Kickboxing 2012 review: Mugula, a hope for fans

Dec 19, 2012

Ugandan kickboxing largely remains a comedy show but local fans will be encouraged by the overall progress of the sport in 2012.

By Charles Mutebi

Ugandan kickboxing largely remains a comedy show but local fans will be encouraged by the overall progress of the sport in 2012.

Having three major fights in one year (major in the sense that they were well-publicized) was an achievement of some proportions.

Sports like kickboxing are helplessly dependent on personalities and all the major local fighters stepped into the ring this year. But just as amazing as the quantity of the fights was their quality.

Each contest was completely different from the others and in many ways the beauty of kickboxing is its ability to endlessly provide unique punch-lines

Inevitably, it was Moses Golola who was involved in the most laughable bout. The face — and for that matter mouth — of Ugandan kickboxing met the imposing Hungarian Mate Zsamboki in June in Kampala. But the fight that was supposed to redeem ‘Golola the kick-boxer’ simply emphasised ‘Golola the comic’.

The Ugandan’s performance against Zsamboki was a disappointment to the locals who still had faith in the idea that the he could still be objectively categorised as a kick-boxer.

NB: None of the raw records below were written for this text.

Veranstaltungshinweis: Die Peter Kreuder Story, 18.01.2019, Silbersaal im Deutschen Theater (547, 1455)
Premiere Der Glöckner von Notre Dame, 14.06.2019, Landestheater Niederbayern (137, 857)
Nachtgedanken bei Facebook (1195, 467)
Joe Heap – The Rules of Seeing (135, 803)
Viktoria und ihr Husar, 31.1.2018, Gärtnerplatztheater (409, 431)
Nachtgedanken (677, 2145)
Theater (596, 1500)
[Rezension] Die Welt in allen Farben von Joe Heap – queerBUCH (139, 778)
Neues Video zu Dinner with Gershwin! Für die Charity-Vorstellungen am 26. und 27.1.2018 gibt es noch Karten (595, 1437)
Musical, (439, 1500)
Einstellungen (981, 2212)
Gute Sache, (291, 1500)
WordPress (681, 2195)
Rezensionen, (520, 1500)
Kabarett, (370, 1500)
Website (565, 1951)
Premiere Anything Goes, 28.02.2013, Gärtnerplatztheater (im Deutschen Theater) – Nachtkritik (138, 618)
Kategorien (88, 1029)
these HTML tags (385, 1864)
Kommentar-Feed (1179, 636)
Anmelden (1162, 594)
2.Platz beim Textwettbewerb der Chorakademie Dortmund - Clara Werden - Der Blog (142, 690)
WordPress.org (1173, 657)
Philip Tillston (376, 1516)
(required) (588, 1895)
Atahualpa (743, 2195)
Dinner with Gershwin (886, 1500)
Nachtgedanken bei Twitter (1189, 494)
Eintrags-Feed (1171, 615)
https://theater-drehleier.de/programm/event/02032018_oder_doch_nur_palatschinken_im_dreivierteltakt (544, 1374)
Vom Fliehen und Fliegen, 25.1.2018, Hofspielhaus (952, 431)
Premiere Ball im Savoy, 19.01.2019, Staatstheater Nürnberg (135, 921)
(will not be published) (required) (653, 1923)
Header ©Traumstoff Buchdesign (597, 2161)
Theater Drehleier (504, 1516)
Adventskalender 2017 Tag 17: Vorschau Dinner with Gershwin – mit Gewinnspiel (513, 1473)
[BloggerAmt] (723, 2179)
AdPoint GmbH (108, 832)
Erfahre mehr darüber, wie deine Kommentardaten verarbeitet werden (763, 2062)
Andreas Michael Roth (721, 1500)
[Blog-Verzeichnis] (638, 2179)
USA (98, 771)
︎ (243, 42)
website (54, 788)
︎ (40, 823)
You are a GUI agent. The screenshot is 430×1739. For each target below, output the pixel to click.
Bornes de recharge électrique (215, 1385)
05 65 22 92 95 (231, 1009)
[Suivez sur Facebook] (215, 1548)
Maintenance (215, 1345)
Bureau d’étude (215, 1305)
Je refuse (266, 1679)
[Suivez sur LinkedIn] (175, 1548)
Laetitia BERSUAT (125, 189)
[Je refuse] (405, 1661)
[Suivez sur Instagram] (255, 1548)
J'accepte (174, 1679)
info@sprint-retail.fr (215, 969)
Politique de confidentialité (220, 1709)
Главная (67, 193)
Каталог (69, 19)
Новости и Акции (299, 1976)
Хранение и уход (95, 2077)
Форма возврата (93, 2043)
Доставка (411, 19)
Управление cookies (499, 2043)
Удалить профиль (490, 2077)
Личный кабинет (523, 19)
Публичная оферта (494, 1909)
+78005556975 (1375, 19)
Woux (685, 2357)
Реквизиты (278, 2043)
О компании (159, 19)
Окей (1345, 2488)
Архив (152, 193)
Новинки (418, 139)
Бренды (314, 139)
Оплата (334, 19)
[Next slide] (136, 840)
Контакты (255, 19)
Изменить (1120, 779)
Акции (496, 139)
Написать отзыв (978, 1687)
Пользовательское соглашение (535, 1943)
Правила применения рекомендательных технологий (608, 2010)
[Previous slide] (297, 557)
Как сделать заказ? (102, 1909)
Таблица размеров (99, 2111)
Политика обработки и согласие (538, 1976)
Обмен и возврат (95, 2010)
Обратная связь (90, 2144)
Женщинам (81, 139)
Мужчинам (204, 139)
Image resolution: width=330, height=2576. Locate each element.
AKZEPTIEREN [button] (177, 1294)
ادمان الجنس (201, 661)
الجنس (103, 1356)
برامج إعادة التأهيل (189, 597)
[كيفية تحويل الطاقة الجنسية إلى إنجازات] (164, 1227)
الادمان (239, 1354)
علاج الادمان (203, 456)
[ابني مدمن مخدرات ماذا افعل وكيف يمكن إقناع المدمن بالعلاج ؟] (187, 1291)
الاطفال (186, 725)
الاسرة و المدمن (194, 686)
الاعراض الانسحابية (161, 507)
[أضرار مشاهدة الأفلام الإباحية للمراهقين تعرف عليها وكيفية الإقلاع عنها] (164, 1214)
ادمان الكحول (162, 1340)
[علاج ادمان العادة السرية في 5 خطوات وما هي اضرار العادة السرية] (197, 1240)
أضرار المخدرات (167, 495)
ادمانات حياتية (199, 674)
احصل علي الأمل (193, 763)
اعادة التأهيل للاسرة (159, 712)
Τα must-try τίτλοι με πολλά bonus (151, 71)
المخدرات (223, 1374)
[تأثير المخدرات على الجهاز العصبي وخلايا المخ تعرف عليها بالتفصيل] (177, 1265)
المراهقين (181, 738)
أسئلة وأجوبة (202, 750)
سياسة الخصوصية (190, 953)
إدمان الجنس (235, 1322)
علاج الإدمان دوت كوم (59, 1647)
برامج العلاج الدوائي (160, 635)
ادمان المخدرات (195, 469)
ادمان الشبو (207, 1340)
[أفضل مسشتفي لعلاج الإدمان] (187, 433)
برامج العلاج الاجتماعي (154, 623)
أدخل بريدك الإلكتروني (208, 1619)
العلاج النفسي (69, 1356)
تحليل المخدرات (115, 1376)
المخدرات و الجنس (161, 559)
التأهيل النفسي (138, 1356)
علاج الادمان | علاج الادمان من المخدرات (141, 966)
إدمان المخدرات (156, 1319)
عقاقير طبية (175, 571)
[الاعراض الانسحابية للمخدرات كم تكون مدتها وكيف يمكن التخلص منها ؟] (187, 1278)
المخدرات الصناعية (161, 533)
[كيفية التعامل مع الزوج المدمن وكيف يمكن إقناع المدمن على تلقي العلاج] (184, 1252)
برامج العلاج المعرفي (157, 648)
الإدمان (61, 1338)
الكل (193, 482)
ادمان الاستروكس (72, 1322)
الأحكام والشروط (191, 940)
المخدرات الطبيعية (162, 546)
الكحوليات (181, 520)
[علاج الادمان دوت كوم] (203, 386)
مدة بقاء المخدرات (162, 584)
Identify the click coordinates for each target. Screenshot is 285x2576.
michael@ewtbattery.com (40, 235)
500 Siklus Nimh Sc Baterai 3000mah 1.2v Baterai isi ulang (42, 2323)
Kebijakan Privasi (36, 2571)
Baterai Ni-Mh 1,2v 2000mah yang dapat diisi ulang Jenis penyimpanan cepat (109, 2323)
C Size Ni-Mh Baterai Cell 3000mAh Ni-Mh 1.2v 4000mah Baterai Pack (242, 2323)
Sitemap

Zsamboki killed the idea soon as the match, televised live on national TV, begun. By the time Golola claimed an injury in the sixth round, the question wasn’t whether the man would recover from this.

The real question was how the sport would recover from the embarrassment of its poster boy.

Just two weeks after Golola’s massive faux pas, the sport was back in the spotlight due to the rematch between Titus Tugume and Malik Kalisa. On pure merit alone, this, was always a no-contest.

Kalisa — probably with some persuasion from her lover Sylvia Owori — wanted to prove a point to Tugume and others.

But the crushing punishment he received from the ‘Hard Rock’ would have left Kalisa and obviously Owori — who was reduced to tears — in agreement with Tugume’s assertions.

Consolation

But if it’s any consolation, Owori’s can forever claim credit for the most painful show of affection in history.

Talking consolations, Ronald Mugula’s decimation of Andras Nagy ensured kick-boxing ended the year on a high.

Nagy, the man responsible for the genesis of Golola’s decline, returned to his East African hunting ground hoping for a happy return to Hungary. But the ‘Saviour’ — Mugula’s nickname, no doubt inspired by Golola’s loss to Nagy — was waiting.

Mugula registered a technical knockout against Nagy in the second round, having dominated the contest from the onset. The Ugandan became a world intercontinental champion for his troubles, proving that the sport is ready to go beyond the ridicule that it is so easily elicited over the last two years.

Golola came out to claim that Mugula defeated Nagy because he had first ‘softened’ the Hungarian but now we all know whose word to take more seriously.